> _Exercise aim_:
Each line of the listing is to be copied exactly.
────
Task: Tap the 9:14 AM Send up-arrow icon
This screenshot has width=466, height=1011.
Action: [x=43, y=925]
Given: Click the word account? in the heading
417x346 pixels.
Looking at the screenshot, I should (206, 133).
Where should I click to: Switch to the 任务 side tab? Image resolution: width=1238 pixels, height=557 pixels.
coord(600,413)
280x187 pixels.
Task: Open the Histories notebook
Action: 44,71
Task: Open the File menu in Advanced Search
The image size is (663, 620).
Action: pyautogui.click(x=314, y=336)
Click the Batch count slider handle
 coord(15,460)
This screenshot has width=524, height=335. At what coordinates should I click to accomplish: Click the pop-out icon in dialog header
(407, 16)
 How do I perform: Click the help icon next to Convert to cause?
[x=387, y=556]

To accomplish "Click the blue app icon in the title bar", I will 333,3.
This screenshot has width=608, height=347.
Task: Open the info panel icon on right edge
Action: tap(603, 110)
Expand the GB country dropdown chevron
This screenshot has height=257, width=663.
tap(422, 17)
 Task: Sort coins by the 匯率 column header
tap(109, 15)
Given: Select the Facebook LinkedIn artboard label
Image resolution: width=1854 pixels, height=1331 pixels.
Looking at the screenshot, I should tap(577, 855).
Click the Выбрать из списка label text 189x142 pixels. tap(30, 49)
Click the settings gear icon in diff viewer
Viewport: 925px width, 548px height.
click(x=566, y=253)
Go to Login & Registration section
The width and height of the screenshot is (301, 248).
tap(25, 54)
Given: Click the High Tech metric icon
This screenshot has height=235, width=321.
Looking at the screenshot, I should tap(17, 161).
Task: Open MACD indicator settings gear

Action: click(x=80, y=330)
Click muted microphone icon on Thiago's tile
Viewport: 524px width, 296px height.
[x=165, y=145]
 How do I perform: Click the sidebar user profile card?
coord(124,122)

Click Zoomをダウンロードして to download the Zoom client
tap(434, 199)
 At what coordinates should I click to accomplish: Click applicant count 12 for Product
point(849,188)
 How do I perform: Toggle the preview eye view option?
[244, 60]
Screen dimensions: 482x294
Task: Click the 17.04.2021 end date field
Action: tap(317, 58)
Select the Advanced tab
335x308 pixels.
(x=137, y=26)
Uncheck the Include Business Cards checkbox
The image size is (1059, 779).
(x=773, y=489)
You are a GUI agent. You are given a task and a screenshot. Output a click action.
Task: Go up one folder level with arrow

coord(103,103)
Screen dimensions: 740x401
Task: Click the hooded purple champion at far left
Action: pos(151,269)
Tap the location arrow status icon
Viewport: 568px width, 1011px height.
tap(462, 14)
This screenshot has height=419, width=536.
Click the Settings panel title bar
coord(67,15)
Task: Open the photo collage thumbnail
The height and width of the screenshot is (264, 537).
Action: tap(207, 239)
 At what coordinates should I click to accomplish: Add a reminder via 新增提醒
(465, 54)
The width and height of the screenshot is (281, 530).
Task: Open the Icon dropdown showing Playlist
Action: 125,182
────
> _The answer_:
Task: Tap the 9:14 AM Send up-arrow icon
This screenshot has width=466, height=1011.
Action: [x=43, y=925]
Given: Click the word account? in the heading
417x346 pixels.
Looking at the screenshot, I should (206, 133).
Where should I click to: Switch to the 任务 side tab? Image resolution: width=1238 pixels, height=557 pixels.
coord(600,413)
280x187 pixels.
Task: Open the Histories notebook
Action: 44,71
Task: Open the File menu in Advanced Search
The image size is (663, 620).
Action: pyautogui.click(x=314, y=336)
Click the Batch count slider handle
 coord(15,460)
This screenshot has width=524, height=335. At what coordinates should I click to accomplish: Click the pop-out icon in dialog header
(407, 16)
 How do I perform: Click the help icon next to Convert to cause?
[x=387, y=556]

To accomplish "Click the blue app icon in the title bar", I will 333,3.
This screenshot has width=608, height=347.
Task: Open the info panel icon on right edge
Action: tap(603, 110)
Expand the GB country dropdown chevron
This screenshot has height=257, width=663.
tap(422, 17)
 Task: Sort coins by the 匯率 column header
tap(109, 15)
Given: Select the Facebook LinkedIn artboard label
Image resolution: width=1854 pixels, height=1331 pixels.
Looking at the screenshot, I should tap(577, 855).
Click the Выбрать из списка label text 189x142 pixels. tap(30, 49)
Click the settings gear icon in diff viewer
Viewport: 925px width, 548px height.
click(x=566, y=253)
Go to Login & Registration section
The width and height of the screenshot is (301, 248).
tap(25, 54)
Given: Click the High Tech metric icon
This screenshot has height=235, width=321.
Looking at the screenshot, I should tap(17, 161).
Task: Open MACD indicator settings gear

Action: click(x=80, y=330)
Click muted microphone icon on Thiago's tile
Viewport: 524px width, 296px height.
[x=165, y=145]
 How do I perform: Click the sidebar user profile card?
coord(124,122)

Click Zoomをダウンロードして to download the Zoom client
tap(434, 199)
 At what coordinates should I click to accomplish: Click applicant count 12 for Product
point(849,188)
 How do I perform: Toggle the preview eye view option?
[244, 60]
Screen dimensions: 482x294
Task: Click the 17.04.2021 end date field
Action: tap(317, 58)
Select the Advanced tab
335x308 pixels.
(x=137, y=26)
Uncheck the Include Business Cards checkbox
The image size is (1059, 779).
(x=773, y=489)
You are a GUI agent. You are given a task and a screenshot. Output a click action.
Task: Go up one folder level with arrow

coord(103,103)
Screen dimensions: 740x401
Task: Click the hooded purple champion at far left
Action: pos(151,269)
Tap the location arrow status icon
Viewport: 568px width, 1011px height.
tap(462, 14)
This screenshot has height=419, width=536.
Click the Settings panel title bar
coord(67,15)
Task: Open the photo collage thumbnail
The height and width of the screenshot is (264, 537).
Action: tap(207, 239)
 At what coordinates should I click to accomplish: Add a reminder via 新增提醒
(465, 54)
The width and height of the screenshot is (281, 530).
Task: Open the Icon dropdown showing Playlist
Action: 125,182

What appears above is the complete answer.